CMS Drug Price Rule May Target Subcutaneous Keytruda and Opdivo, Hitting Merck and Bristol Myers
A proposed CMS rule could bring subcutaneous formulations of Keytruda and Opdivo under Medicare drug price negotiation, directly threatening the most profitable delivery format of two of America's best-selling cancer drugs.
What the proposed CMS rule would target
A proposed Centers for Medicare and Medicaid Services rule could extend Medicare drug price negotiation eligibility to subcutaneous formulations of Keytruda and Opdivo. Subcutaneous delivery means the drug is administered as an injection under the skin, as opposed to through an intravenous infusion.
Pharmaceutical companies typically launch subcutaneous formulations of successful intravenous drugs as a strategy to extend the product lifecycle and maintain pricing after the original formulation reaches Medicare negotiation eligibility. If CMS can include these reformulations in the negotiation pool rather than treating them as distinct new products, it closes a significant mechanism that pharma companies use to limit the program's reach.
Why this matters specifically for Merck and Bristol Myers
Keytruda is the world's best-selling cancer drug and Merck's primary revenue driver, generating more than $25 billion in annual sales. Opdivo is Bristol Myers Squibb's leading oncology product. Both drugs are administered primarily intravenously in clinical settings but have subcutaneous formulations that are more convenient for patients and that pharmaceutical companies have been expanding aggressively.

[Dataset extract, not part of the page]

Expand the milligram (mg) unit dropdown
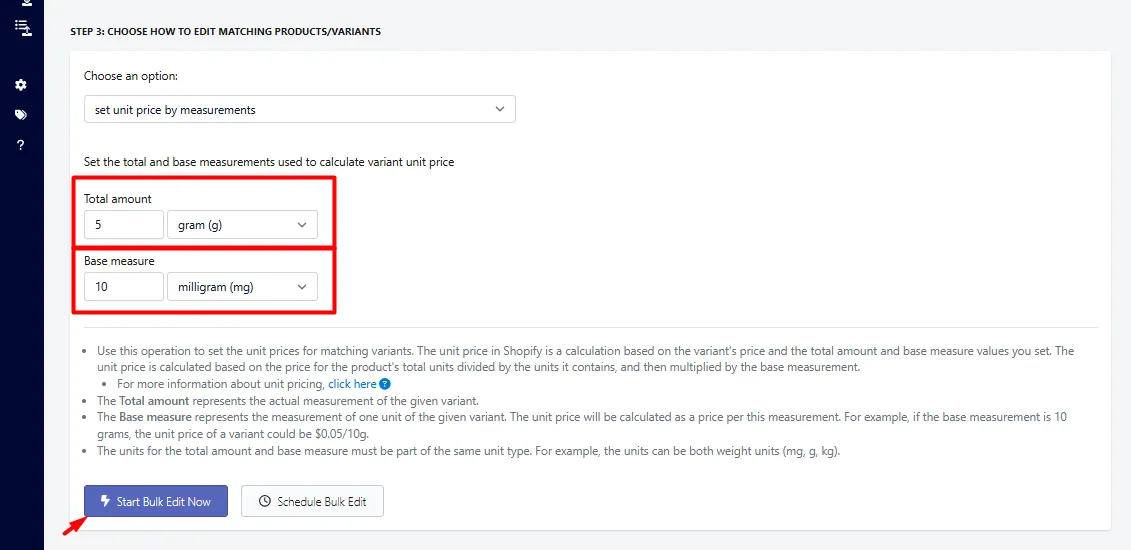The width and height of the screenshot is (1131, 550). 242,287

If the CMS rule treats subcutaneous versions as eligible for drug-pricing negotiation, it eliminates the reformulation as a tool for maintaining uncapped Medicare revenue. The financial impact is direct: negotiated prices under the IRA are typically well below market rates, and the subcutaneous versions carry full market pricing today.

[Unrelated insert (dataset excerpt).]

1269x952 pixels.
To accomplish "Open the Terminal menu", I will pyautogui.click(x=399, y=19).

Which companies face the biggest impact, and the channel
Merck is the most directly exposed company. Keytruda accounts for more than one-third of Merck's total revenue. A CMS ruling that includes subcutaneous Keytruda in the negotiation pool would significantly expand the proportion of Keytruda sales subject to a Medicare price cap.
Bristol Myers Squibb faces comparable risk through Opdivo. While Opdivo's revenue contribution is somewhat smaller relative to its parent company's total, it remains a flagship oncology product. Expanding the definition of negotiation-eligible drugs to include new formulations of already-negotiated products represents a structural tightening of the regulatory environment.
What to watch
The final rule language is the key variable. Watch for whether CMS adopts a broad definition of a drug's identity that encompasses all formulations, or a narrower interpretation that treats each formulation separately. Industry legal challenges to any ruling that expands the scope of negotiation eligibility would be the natural follow-on.
Sources
Frequently asked questions
What is a subcutaneous drug formulation?
A subcutaneous formulation is injected under the skin rather than administered through an intravenous line. It is typically more convenient for patients and can be given in an office setting rather than an infusion center.
Why would pharma companies prefer subcutaneous formulations in the context of IRA pricing?
Companies sometimes treat subcutaneous versions as new products distinct from the original intravenous drug, potentially allowing them to restart the clock on Medicare negotiation eligibility. The proposed CMS rule would close that strategy.
How much of Merck's revenue depends on Keytruda?
Keytruda generates more than $25 billion annually and accounts for over a third of Merck's total revenue, making it one of the most concentrated revenue profiles among major US pharmaceutical companies.